Midlife crisis

Puberty hits around age 12 through 18 or so. Starts earlier or later for some, completes earlier or later for others, but all in all our teen years are wrought with transition and change: physical, emotion and mental.

There is, as my dear friend Tammy would say, a second puberty: midlife.

Some go through crisis here and get a new job, sports car or spouse to ease the struggle.

The midlife puberty can last as long as adolescent puberty: starting around age 39 or 40 and continuing through to our late forties. Again, earlier for some and later for others. The conditions, however, are the same: dealing with raw emotions, hormonal and physical changes, relationships with others, relationship with self, where we fit in, who we are, and what we have to offer the world.

In second puberty themes are often: disappointment with where you are in life, your work, health, love life, home life, views of self, and seeking some greater meaning to life. It’s the same rush of energy that comes in first puberty. This energy is trying to find a creative outlet, a passionate purpose, a free-thinking freedom, self-expression.

Often we try to resolve our disappointments at this stage by changing one or all of our conditions: home, partner, friends, work, car, diet and exercise.

But the answer is much the same in second puberty as in first.

What do we want for our kids in their teenage years?

Information provided -
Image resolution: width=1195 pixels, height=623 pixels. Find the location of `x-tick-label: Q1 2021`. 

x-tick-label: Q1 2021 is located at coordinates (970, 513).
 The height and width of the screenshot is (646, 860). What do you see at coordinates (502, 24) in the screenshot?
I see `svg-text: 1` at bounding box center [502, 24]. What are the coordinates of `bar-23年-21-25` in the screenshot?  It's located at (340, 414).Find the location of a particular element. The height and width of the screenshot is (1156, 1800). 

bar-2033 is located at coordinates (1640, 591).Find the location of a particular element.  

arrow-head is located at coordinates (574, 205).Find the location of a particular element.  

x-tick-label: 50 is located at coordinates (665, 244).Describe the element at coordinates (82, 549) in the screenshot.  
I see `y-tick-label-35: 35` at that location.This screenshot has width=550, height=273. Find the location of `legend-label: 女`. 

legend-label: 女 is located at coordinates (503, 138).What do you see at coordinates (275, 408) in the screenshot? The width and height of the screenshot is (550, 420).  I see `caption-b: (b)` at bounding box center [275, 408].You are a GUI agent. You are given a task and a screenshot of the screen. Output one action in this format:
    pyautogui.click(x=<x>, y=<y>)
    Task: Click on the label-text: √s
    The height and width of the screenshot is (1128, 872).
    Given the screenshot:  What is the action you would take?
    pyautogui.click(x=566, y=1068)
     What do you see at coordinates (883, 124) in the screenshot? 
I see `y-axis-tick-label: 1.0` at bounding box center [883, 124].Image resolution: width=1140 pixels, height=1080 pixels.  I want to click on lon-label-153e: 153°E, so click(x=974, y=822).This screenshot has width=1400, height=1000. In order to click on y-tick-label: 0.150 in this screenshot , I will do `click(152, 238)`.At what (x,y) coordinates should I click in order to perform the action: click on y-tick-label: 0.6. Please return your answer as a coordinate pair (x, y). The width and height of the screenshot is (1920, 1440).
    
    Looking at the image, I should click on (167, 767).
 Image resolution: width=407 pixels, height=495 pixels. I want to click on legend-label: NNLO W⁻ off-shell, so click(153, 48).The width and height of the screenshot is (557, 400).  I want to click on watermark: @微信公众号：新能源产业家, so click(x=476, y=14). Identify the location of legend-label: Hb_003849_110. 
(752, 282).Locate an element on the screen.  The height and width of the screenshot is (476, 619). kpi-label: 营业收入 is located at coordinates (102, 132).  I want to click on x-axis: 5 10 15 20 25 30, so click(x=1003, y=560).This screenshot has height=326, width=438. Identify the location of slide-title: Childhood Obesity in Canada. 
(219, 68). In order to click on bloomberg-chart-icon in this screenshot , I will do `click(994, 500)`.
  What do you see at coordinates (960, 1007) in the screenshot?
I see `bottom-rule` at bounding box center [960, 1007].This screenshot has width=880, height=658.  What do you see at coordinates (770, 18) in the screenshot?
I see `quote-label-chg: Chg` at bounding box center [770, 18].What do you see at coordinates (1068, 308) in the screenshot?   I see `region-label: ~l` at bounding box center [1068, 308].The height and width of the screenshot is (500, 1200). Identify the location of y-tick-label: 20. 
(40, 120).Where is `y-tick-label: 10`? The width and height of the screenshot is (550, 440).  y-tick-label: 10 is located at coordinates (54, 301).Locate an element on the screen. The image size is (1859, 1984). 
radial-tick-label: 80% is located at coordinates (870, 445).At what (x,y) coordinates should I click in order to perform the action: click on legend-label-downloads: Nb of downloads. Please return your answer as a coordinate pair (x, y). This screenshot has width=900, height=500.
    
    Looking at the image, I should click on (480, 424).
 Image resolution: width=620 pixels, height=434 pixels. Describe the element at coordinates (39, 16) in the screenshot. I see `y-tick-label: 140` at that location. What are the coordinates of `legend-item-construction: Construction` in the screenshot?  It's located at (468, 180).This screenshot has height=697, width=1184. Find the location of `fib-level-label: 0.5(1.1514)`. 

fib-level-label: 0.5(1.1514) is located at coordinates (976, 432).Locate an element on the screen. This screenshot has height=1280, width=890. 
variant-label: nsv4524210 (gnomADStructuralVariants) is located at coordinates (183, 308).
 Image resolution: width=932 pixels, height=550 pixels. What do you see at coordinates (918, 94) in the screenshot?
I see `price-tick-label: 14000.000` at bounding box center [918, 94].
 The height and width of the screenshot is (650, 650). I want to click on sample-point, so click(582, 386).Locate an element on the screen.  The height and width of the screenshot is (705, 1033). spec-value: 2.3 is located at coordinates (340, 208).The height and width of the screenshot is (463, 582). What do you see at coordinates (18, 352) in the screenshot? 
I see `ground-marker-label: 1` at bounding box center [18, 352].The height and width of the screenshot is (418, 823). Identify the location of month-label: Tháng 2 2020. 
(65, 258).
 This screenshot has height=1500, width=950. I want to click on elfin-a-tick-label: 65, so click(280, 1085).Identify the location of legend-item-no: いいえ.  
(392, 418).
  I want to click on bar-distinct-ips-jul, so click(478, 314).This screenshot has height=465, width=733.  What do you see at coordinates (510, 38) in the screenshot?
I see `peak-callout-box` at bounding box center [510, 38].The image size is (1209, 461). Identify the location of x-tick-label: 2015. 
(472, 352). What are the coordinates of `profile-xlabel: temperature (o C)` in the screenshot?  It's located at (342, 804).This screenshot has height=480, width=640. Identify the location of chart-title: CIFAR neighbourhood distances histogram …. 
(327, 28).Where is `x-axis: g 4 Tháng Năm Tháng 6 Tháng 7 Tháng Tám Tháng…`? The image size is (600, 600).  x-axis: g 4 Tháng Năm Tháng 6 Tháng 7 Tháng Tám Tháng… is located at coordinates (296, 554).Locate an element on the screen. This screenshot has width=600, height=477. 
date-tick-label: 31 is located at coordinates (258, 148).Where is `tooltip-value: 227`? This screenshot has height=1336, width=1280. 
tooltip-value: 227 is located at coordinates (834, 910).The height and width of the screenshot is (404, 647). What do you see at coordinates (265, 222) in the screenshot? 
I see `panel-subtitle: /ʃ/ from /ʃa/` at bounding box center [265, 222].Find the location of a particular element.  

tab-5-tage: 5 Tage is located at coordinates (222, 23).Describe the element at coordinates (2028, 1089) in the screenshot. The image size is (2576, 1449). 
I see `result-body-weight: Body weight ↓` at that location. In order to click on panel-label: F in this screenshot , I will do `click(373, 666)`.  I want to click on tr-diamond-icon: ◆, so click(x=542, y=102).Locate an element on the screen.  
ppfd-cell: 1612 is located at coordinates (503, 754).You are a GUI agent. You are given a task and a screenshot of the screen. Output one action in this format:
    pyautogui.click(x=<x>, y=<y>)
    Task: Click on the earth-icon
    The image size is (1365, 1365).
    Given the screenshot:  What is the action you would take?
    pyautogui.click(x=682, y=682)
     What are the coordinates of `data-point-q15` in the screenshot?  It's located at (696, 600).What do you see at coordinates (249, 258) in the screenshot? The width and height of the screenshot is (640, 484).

What this exercise asks -
A) In the midlife crisis post, at roughly what age does the second puberty begin?
B) Return the portion of the midlife crisis post between "Midlife crisis" and "emotion and mental.", inclusive.
C) Write the next part of the midlife crisis post, starting after its final sentence.

Written responses -
A) Around age 39 or 40.

B)
Midlife crisis

Puberty hits around age 12 through 18 or so. Starts earlier or later for some, completes earlier or later for others, but all in all our teen years are wrought with transition and change: physical, emotion and mental.

C)
To emerge with a deep sense of self. A guiding confidence. A true north. An inner strength. A reservoir of happiness and a healthful mindset that will see them through life.

There is a sweet movie entitled My Life in Ruins, starring Nia Vardalos. In the movie Nia’s character, Georgia, is told she has no Kefi. Greek words, like Sanskrit, carry not only a meaning but a feeling, a deep expression and even story.

Kefi is happiness, joy, love of life. Your reason to get out of bed in the morning. But it’s not just one thing. It’s not one job that inspires your Kefi or one person. It’s a wellspring inside you. It’s the spirit of your happiness. That even on a bad day or during struggle keeps you in love with life.

This is the point of midlife puberty: to find your Kefi.

That place inside you, that wellspring of vitality for life. You can try to do so through cars, houses, new spouses or jobs but that’s not Kefi.

Turning inward through practices like yoga, qigong, meditation, nature, art, music, and play can help rediscover this passion for life that we often knew by the end of first puberty.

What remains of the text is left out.